Note that we are here to help you learn how to write code to satisfy your requirements; we are not here to act as your unpaid programming staff with continually changing requirements. Given this new information that files 6 to 10 (is it always 6 to 10, or s 6 to 10 just as an example; is it org6.xls through org10.xls inclusive or does org10.xls go back to three lines) may have different numbers of lines than other files with no prior knowledge about which files are "short" or "long", how would you propose modifying any of the scripts suggested in post #22 to get the output you want based on this new information?

1 Like

I have been using your script without any issue, until I had a data set with different row numbers (I mentioned above). So far, I had processed more than 5 groups of data sets (in each group I had 30 excel files), where in I did not face this kind of problem. Moreover, even I do not expect that, I would face this kind of issue. I thought, my data files have the same number of rows and columns. But, while processing multiple data files, I came to know that it differs.

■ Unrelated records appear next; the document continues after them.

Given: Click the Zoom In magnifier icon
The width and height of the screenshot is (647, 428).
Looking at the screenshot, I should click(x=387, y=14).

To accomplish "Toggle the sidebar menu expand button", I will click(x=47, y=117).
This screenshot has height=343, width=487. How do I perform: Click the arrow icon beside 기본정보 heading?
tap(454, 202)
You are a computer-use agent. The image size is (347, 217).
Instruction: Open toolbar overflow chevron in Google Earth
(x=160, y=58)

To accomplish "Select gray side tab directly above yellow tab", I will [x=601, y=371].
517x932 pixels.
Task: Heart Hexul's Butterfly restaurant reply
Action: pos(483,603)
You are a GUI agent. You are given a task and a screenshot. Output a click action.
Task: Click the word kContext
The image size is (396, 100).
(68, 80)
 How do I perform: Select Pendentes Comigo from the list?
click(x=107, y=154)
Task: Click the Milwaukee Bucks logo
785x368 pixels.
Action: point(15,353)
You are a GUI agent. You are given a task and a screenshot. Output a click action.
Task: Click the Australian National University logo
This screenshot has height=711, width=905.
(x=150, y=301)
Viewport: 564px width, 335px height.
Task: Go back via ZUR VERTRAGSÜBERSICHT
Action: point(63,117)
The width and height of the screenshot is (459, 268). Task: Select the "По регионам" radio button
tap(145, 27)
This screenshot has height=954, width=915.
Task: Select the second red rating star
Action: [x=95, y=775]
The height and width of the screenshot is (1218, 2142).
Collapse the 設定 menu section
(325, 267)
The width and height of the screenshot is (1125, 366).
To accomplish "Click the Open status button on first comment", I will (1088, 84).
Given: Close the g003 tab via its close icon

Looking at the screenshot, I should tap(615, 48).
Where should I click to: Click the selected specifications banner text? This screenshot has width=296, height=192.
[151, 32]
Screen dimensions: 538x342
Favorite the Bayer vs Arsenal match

This is why I could not mention it earlier.

 Given this new information that files 6 to 10 (is it always 6 to 10, or s 6 to 10 just as an example; 

It is an example only. My data set would not be same as I mentioned above. In some cases, each file differ in terms of row number (number of rows are not same for all the files). Whereas, the number of columns are same for all the files.

is it org6.xls through org10.xls inclusive or does org10.xls go back to three lines) may have different numbers of lines than other files with no prior knowledge about which files are "short" or "long", how would you propose modifying any of the scripts suggested in post #22 to get the output you want based on this new information?

I need to copy only the field/column number 1 and 5 regardless of the number of rows each file have. It would be tedious to know which file is short and which file is long when I have 50 or 60 excel files.
If it a prerequisite to know, which file is short and which file is long to write a script for the same, I would not have asked for help.

You never said that any of the code that I had previously suggested worked for any of your data sets. You only said that there was a problem because the number of lines in files 6 through 10 only had two lines instead of three.

One possible solution would be to add empty rows to all of the files that have fewer rows than the longest file. If you did that as a first step, all of the existing scripts might do what you wanted. And, if you knew that files 6 - 10 would always contain one line less than the other files, it would be very easy to add an empty line to those four or five files without making the other processing any more complex.

Assuming that you will always have at least one file that is named orgdigits.xls where digits is a single digit and at least one file where digits is two digits and that you will never have any files where digits is more than two digits, one could try:

awk -v OFS='\t' '
FNR == 1 {
	file_cnt++
}
{	data[file_cnt, 1, FNR] = $1
	data[file_cnt, 2, FNR] = $5
	if(FNR > line_cnt)
		line_cnt = FNR
}
END {	for(i = 1; i <= line_cnt; i++)
		for(j = 1; j <= file_cnt; j++)
			printf("%s%s%s%s",  data[j, 1, i], OFS, data[j, 2, i],
			    (j == file_cnt) ? ORS : OFS)
}
' org?.xls org??.xls > concats.xls

but I am disappointed that you were unwilling to make any attempt to solve this new wrinkle on your own.

With the other suggestions in post #22, I assume that you would be able to modify the last line of this code to handle any number of input files.

2 Likes

Dear don,
Yes indeed, I could modify the last line of the code as per my need. Your code works perfectly fine. I have realised that, I need to fix the problem by myself. Thank you for your critical comments, suggestions and help.